+++ Records for this task +++

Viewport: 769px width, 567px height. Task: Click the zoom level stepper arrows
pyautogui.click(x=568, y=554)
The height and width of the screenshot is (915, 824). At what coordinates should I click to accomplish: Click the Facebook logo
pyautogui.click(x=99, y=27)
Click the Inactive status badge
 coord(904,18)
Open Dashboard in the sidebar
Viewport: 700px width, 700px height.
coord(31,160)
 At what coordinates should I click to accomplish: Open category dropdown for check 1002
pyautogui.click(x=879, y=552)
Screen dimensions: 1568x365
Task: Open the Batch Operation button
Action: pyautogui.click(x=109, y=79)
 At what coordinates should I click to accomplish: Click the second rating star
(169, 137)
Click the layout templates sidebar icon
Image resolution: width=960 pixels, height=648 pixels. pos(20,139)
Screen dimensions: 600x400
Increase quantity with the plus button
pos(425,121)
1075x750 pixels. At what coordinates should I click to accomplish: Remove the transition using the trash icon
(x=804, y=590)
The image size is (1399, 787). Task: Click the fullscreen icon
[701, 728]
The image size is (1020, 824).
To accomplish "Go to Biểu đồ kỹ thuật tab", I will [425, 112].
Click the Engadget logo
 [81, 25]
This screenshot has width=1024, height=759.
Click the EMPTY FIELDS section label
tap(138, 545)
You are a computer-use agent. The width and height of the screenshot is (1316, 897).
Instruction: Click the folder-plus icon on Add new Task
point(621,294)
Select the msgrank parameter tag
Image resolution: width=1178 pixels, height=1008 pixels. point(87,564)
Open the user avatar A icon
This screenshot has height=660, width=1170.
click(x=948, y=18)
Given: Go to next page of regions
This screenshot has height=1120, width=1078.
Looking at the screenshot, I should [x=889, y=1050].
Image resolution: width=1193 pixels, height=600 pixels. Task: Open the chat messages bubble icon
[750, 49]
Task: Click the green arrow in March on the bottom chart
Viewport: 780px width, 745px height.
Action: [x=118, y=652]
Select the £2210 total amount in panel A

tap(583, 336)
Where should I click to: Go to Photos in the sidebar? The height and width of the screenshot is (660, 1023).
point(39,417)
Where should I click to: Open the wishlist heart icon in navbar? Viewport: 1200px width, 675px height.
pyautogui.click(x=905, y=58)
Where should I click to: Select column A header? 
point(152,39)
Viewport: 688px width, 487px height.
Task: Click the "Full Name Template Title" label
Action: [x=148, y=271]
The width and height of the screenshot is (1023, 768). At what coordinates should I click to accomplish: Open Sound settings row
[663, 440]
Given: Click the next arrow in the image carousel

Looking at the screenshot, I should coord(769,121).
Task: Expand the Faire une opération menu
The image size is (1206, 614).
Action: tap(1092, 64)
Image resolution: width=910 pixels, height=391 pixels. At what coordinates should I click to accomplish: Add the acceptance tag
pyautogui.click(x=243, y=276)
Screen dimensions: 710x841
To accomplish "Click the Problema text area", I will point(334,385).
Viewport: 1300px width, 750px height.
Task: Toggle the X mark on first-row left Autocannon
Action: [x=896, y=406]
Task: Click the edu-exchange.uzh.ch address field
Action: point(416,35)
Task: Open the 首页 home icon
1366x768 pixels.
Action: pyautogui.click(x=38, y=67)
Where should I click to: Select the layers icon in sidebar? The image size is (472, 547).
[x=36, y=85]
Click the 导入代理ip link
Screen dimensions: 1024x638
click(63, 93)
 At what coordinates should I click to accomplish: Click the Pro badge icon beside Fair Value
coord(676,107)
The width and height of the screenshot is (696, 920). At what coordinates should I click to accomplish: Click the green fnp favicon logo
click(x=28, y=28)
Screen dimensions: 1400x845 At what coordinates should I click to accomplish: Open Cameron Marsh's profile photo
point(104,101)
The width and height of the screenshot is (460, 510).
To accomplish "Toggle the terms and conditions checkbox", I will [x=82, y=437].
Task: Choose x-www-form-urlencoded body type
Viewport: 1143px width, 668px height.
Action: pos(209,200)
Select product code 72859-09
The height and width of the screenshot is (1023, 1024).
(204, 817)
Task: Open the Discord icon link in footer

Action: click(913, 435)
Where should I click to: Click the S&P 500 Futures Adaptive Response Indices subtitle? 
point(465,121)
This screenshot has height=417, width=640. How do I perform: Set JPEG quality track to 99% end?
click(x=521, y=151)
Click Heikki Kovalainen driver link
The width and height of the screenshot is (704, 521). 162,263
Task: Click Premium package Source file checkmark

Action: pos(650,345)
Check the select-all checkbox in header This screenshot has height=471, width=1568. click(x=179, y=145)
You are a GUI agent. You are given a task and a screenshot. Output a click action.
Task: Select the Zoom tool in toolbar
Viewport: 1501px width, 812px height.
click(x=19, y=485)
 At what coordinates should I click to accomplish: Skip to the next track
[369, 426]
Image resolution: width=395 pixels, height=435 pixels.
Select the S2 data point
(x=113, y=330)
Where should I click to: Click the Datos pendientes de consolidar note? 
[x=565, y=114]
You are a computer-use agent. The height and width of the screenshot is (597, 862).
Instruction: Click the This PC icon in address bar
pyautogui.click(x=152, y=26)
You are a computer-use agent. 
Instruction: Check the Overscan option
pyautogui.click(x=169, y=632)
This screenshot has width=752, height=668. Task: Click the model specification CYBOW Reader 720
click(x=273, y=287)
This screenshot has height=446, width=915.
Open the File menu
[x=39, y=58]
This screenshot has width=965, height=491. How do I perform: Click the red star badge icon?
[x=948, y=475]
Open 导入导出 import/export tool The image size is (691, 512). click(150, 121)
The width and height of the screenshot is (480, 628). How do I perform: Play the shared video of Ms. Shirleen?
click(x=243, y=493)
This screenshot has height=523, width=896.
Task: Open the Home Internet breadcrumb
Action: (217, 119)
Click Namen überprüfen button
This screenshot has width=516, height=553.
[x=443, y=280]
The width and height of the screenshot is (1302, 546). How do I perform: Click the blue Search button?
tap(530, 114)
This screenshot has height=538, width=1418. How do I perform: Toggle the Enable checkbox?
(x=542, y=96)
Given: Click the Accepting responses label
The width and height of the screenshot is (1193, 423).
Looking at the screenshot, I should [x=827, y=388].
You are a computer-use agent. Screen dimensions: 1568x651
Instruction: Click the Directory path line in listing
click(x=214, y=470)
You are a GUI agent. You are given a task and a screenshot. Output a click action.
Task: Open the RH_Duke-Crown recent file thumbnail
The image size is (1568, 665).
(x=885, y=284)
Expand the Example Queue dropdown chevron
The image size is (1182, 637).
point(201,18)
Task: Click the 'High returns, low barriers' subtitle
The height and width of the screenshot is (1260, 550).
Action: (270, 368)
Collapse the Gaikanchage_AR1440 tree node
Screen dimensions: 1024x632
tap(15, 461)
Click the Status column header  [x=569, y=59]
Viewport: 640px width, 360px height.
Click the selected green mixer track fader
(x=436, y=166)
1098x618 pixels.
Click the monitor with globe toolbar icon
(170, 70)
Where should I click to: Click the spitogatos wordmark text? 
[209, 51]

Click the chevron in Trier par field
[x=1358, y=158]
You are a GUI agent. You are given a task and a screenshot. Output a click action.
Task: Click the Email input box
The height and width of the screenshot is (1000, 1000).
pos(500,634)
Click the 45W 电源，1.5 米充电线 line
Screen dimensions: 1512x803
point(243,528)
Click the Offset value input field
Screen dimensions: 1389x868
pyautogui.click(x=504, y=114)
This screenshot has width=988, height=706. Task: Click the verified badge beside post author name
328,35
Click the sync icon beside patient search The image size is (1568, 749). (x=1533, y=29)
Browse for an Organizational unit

+++

Every record above must be duplicated exactly.

Viewport: 769px width, 567px height. Task: Click the zoom level stepper arrows
pyautogui.click(x=568, y=554)
The height and width of the screenshot is (915, 824). At what coordinates should I click to accomplish: Click the Facebook logo
pyautogui.click(x=99, y=27)
Click the Inactive status badge
 coord(904,18)
Open Dashboard in the sidebar
Viewport: 700px width, 700px height.
coord(31,160)
 At what coordinates should I click to accomplish: Open category dropdown for check 1002
pyautogui.click(x=879, y=552)
Screen dimensions: 1568x365
Task: Open the Batch Operation button
Action: pyautogui.click(x=109, y=79)
 At what coordinates should I click to accomplish: Click the second rating star
(169, 137)
Click the layout templates sidebar icon
Image resolution: width=960 pixels, height=648 pixels. pos(20,139)
Screen dimensions: 600x400
Increase quantity with the plus button
pos(425,121)
1075x750 pixels. At what coordinates should I click to accomplish: Remove the transition using the trash icon
(x=804, y=590)
The image size is (1399, 787). Task: Click the fullscreen icon
[701, 728]
The image size is (1020, 824).
To accomplish "Go to Biểu đồ kỹ thuật tab", I will [425, 112].
Click the Engadget logo
 [81, 25]
This screenshot has width=1024, height=759.
Click the EMPTY FIELDS section label
tap(138, 545)
You are a computer-use agent. The width and height of the screenshot is (1316, 897).
Instruction: Click the folder-plus icon on Add new Task
point(621,294)
Select the msgrank parameter tag
Image resolution: width=1178 pixels, height=1008 pixels. point(87,564)
Open the user avatar A icon
This screenshot has height=660, width=1170.
click(x=948, y=18)
Given: Go to next page of regions
This screenshot has height=1120, width=1078.
Looking at the screenshot, I should [x=889, y=1050].
Image resolution: width=1193 pixels, height=600 pixels. Task: Open the chat messages bubble icon
[750, 49]
Task: Click the green arrow in March on the bottom chart
Viewport: 780px width, 745px height.
Action: [x=118, y=652]
Select the £2210 total amount in panel A

tap(583, 336)
Where should I click to: Go to Photos in the sidebar? The height and width of the screenshot is (660, 1023).
point(39,417)
Where should I click to: Open the wishlist heart icon in navbar? Viewport: 1200px width, 675px height.
pyautogui.click(x=905, y=58)
Where should I click to: Select column A header? 
point(152,39)
Viewport: 688px width, 487px height.
Task: Click the "Full Name Template Title" label
Action: [x=148, y=271]
The width and height of the screenshot is (1023, 768). At what coordinates should I click to accomplish: Open Sound settings row
[663, 440]
Given: Click the next arrow in the image carousel

Looking at the screenshot, I should coord(769,121).
Task: Expand the Faire une opération menu
The image size is (1206, 614).
Action: tap(1092, 64)
Image resolution: width=910 pixels, height=391 pixels. At what coordinates should I click to accomplish: Add the acceptance tag
pyautogui.click(x=243, y=276)
Screen dimensions: 710x841
To accomplish "Click the Problema text area", I will point(334,385).
Viewport: 1300px width, 750px height.
Task: Toggle the X mark on first-row left Autocannon
Action: [x=896, y=406]
Task: Click the edu-exchange.uzh.ch address field
Action: point(416,35)
Task: Open the 首页 home icon
1366x768 pixels.
Action: pyautogui.click(x=38, y=67)
Where should I click to: Select the layers icon in sidebar? The image size is (472, 547).
[x=36, y=85]
Click the 导入代理ip link
Screen dimensions: 1024x638
click(63, 93)
 At what coordinates should I click to accomplish: Click the Pro badge icon beside Fair Value
coord(676,107)
The width and height of the screenshot is (696, 920). At what coordinates should I click to accomplish: Click the green fnp favicon logo
click(x=28, y=28)
Screen dimensions: 1400x845 At what coordinates should I click to accomplish: Open Cameron Marsh's profile photo
point(104,101)
The width and height of the screenshot is (460, 510).
To accomplish "Toggle the terms and conditions checkbox", I will [x=82, y=437].
Task: Choose x-www-form-urlencoded body type
Viewport: 1143px width, 668px height.
Action: pos(209,200)
Select product code 72859-09
The height and width of the screenshot is (1023, 1024).
(204, 817)
Task: Open the Discord icon link in footer

Action: click(913, 435)
Where should I click to: Click the S&P 500 Futures Adaptive Response Indices subtitle? 
point(465,121)
This screenshot has height=417, width=640. How do I perform: Set JPEG quality track to 99% end?
click(x=521, y=151)
Click Heikki Kovalainen driver link
The width and height of the screenshot is (704, 521). 162,263
Task: Click Premium package Source file checkmark

Action: pos(650,345)
Check the select-all checkbox in header This screenshot has height=471, width=1568. click(x=179, y=145)
You are a GUI agent. You are given a task and a screenshot. Output a click action.
Task: Select the Zoom tool in toolbar
Viewport: 1501px width, 812px height.
click(x=19, y=485)
 At what coordinates should I click to accomplish: Skip to the next track
[369, 426]
Image resolution: width=395 pixels, height=435 pixels.
Select the S2 data point
(x=113, y=330)
Where should I click to: Click the Datos pendientes de consolidar note? 
[x=565, y=114]
You are a computer-use agent. The height and width of the screenshot is (597, 862).
Instruction: Click the This PC icon in address bar
pyautogui.click(x=152, y=26)
You are a computer-use agent. 
Instruction: Check the Overscan option
pyautogui.click(x=169, y=632)
This screenshot has width=752, height=668. Task: Click the model specification CYBOW Reader 720
click(x=273, y=287)
This screenshot has height=446, width=915.
Open the File menu
[x=39, y=58]
This screenshot has width=965, height=491. How do I perform: Click the red star badge icon?
[x=948, y=475]
Open 导入导出 import/export tool The image size is (691, 512). click(150, 121)
The width and height of the screenshot is (480, 628). How do I perform: Play the shared video of Ms. Shirleen?
click(x=243, y=493)
This screenshot has height=523, width=896.
Task: Open the Home Internet breadcrumb
Action: (217, 119)
Click Namen überprüfen button
This screenshot has width=516, height=553.
[x=443, y=280]
The width and height of the screenshot is (1302, 546). How do I perform: Click the blue Search button?
tap(530, 114)
This screenshot has height=538, width=1418. How do I perform: Toggle the Enable checkbox?
(x=542, y=96)
Given: Click the Accepting responses label
The width and height of the screenshot is (1193, 423).
Looking at the screenshot, I should [x=827, y=388].
You are a computer-use agent. Screen dimensions: 1568x651
Instruction: Click the Directory path line in listing
click(x=214, y=470)
You are a GUI agent. You are given a task and a screenshot. Output a click action.
Task: Open the RH_Duke-Crown recent file thumbnail
The image size is (1568, 665).
(x=885, y=284)
Expand the Example Queue dropdown chevron
The image size is (1182, 637).
point(201,18)
Task: Click the 'High returns, low barriers' subtitle
The height and width of the screenshot is (1260, 550).
Action: (270, 368)
Collapse the Gaikanchage_AR1440 tree node
Screen dimensions: 1024x632
tap(15, 461)
Click the Status column header  [x=569, y=59]
Viewport: 640px width, 360px height.
Click the selected green mixer track fader
(x=436, y=166)
1098x618 pixels.
Click the monitor with globe toolbar icon
(170, 70)
Where should I click to: Click the spitogatos wordmark text? 
[209, 51]

Click the chevron in Trier par field
[x=1358, y=158]
You are a GUI agent. You are given a task and a screenshot. Output a click action.
Task: Click the Email input box
The height and width of the screenshot is (1000, 1000).
pos(500,634)
Click the 45W 电源，1.5 米充电线 line
Screen dimensions: 1512x803
point(243,528)
Click the Offset value input field
Screen dimensions: 1389x868
pyautogui.click(x=504, y=114)
This screenshot has width=988, height=706. Task: Click the verified badge beside post author name
328,35
Click the sync icon beside patient search The image size is (1568, 749). (x=1533, y=29)
Browse for an Organizational unit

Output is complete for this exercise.